After the chapter had been thus read and expounded, the following hymn, just before, com-

posed by Mr. Lovegood, was given out, and Thomas Newman pitched the tune:

Now let the efforts of our praise
Arise to him who reigns above;
In whose essential holiness
Dwells the eternal flame of love.

Jesus, our God, thy love we sing,
Unknown to sinners of our race,
Till thy compassion brought thee down
To save us by thy wond'rous grace.

Then what is heav'n but as we find
In thee is all we wish to be;
And what is hell in man, dear Lord,
But as he is devoid of thee?

Then where is heav'n but in the soul,
Who dwells in thee supremely bless'd,
And where is hell but on the shore
Where mercy finds no peaceful rest?

Soon may this love and mercy reach
The swarthy tribes of Afric's shore;
Those slaves of sin thou canst set free,
And bid them go and sin no more.

We blush with holy shame that men
Who bear thy sacred name, our God,
Should dare one single man enslave,
Or shed one drop of human blood.

Kindle the flame of love divine
In some kind heralds of thy grace;
And bid each distant clime receive

The gladsome news of heavenly peace!

After the hymn, Mr.
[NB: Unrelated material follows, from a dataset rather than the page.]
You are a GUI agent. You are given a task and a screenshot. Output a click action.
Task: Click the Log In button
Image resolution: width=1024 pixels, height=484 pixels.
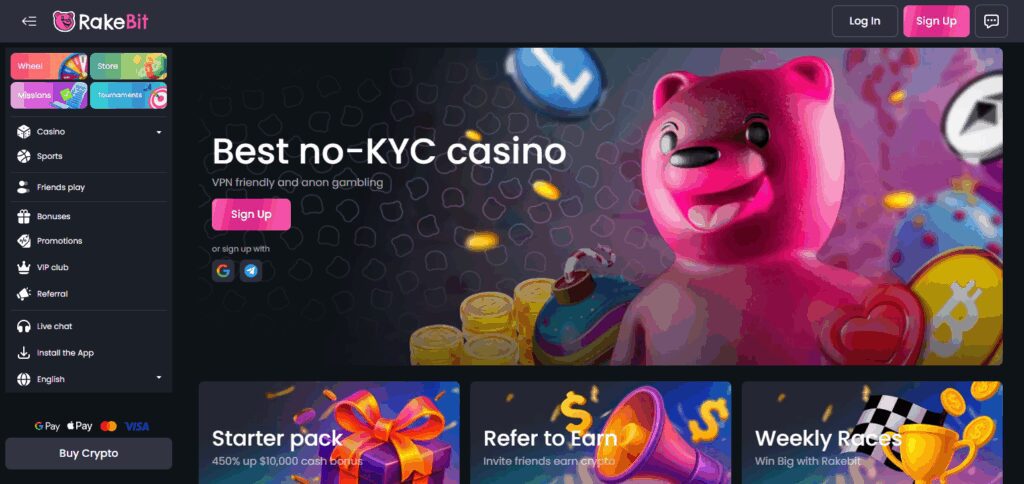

Lovegood offered up a very appropriate prayer, first for themselves and the family, blessing God for the grace already given, and praying for further vouchsafements where still needed for the rest of the company then present; for the

people of his ministerial charge; for the further spread of the gospel; for the king and government; and for those objects of human woe who had been made the subject of their conversation.-Soon after this the company withdrew; and if the reader be not tired in reading, he must exercise his patience in waiting the return of Mrs. Worthy from Lancashire, before the subject of the slave trade be reassumed in another dialogue, and then concluded. In the interval, however, the reader will find in the two next dialogues a more minute account of the family of the Littleworths than was at first designed.

DIALOGUE XI.

THE HISTORY OF THE FAMILY OF THE LITTLEWORTHS, WITH THE CHARACTER OF RECTOR FILLPOT, AND MR. MEEK, HIS WELSH CURATE.

TH

HERE lived in the town of Ruckford, about fifteen miles from Mapleton, a Mr. Nathaniel Steadyman, who had united himself to Farmer Littleworth's family by marrying his younger sister. His occupation was that of a Currier, in which line he did a considerable deal of business, and was in general esteem among his neighbours for his candour and integrity.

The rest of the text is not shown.